Intestinal and diffuse gastric cancers differ pathologically in cellular cohesion [37], and this could be the main reason for the different enhancement patterns on CEUS. In diffuse gastric cancer, clusters of tumor cells infiltrate the layers of the stomach wall; therefore, desmoplastic reaction and inflammatory peritumoral reaction are limited to the gastric wall, and the parietal surface is often smooth and regular, while in intestinal gastric cancers, cells are more closely linked and organized in solid or glandular structures that completely replace the gastric layers. Although the Lauren and histopathological classifications differ somewhat, according to Lauren’s classification, intestinal and diffuse gastric cancers correspond to the differentiated and undifferentiated types of gastric cancers used in the present study [49].
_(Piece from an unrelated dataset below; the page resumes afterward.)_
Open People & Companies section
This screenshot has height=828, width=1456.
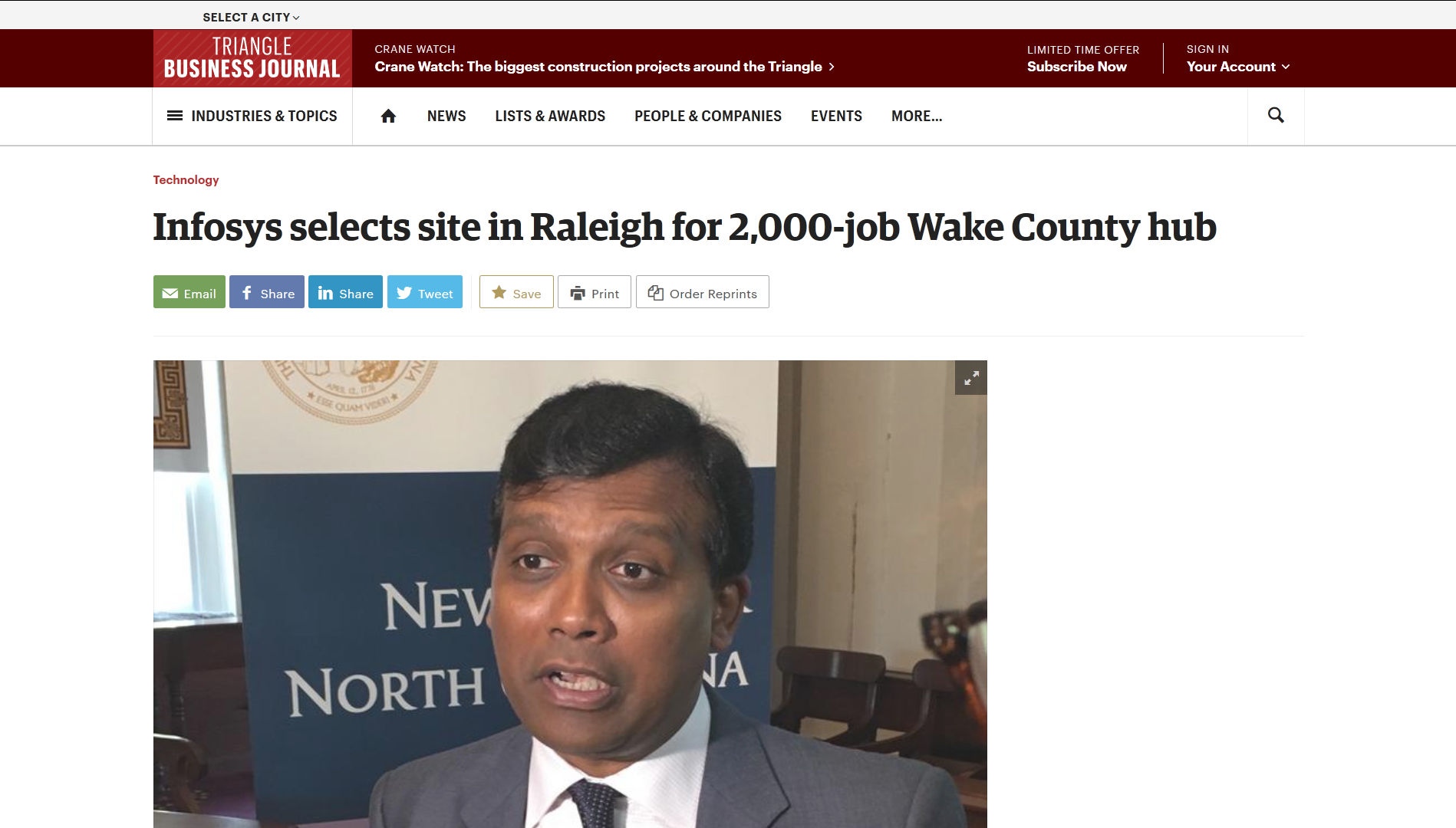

Our findings are supported by previous studies, which have shown that the distribution of vessels is heterogeneous and tangled in heterogeneously enhanced tumor tissue, and orderly in homogeneously enhanced tumors [50], [51], and this correlates with histological differentiation on pathological examination [38]. Interestingly, our study showed that the enhancement patterns on CEUS not only correlated with the histological differentiation of gastric cancer, but also with the macroscopic type, depth of invasion and lymphatic involvement. Patients with heterogeneous enhancement in their gastric cancers were more often Borrmann III and IV macroscopic types, were more commonly T3 and T4 in thickness and more commonly showed lymphatic invasion. Shin et al. reported similar results using dynamic CT [52]. Additionally, those with a heterogeneous enhancement pattern were less likely to have curative gastrectomy. Our results suggest that patients whose gastric cancer had heterogeneous enhancement have a poor prognosis. The intra- and inter-observer agreements on the enhancement patterns of CEUS showed Kappa value of 0.916 and 0.842 respectively demonstrating good reproducibility.
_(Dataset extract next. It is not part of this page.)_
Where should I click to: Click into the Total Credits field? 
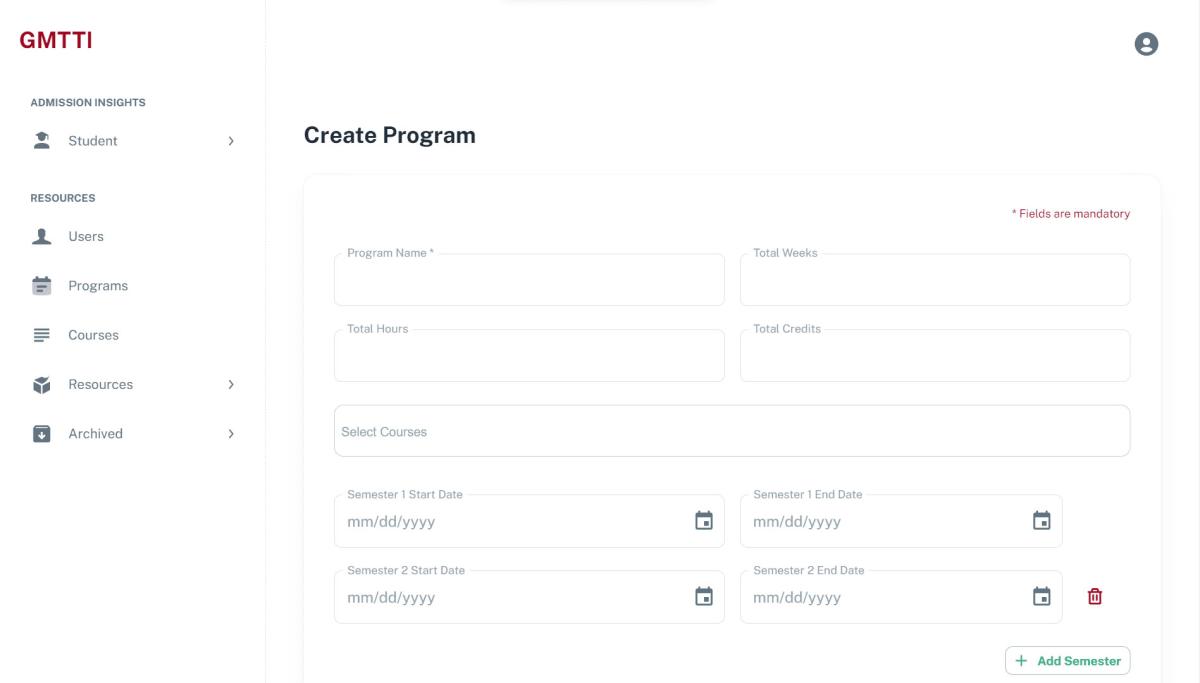click(x=934, y=358)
Our study has some limitations. First, the data analysis was retrospective and only included patients referred to our hospital for surgery. Although blinded to the endoscopic and CT findings, and to the surgical and histopathologic results, the observers were aware of the presence of a gastric tumor. Second, we did not analyze the survival of the patients with different enhancement patterns on CEUS and this is the subject of ongoing research. Third, we only analyzed qualitative enhancement patterns on CEUS. Fourth, for historical reasons, we used the 6th edition of the TNM staging system, which was somewhat different to the recently published 7th edition [53].

In conclusion, CEUS is unlikely to challenge the role of optical endoscopy because CEUS cannot make a pathological diagnosis of gastric cancer. However, as enhancement patterns of CEUS correlated with the clinicopathological findings of gastric cancer, CEUS may improve planning the treatment of gastric cancer.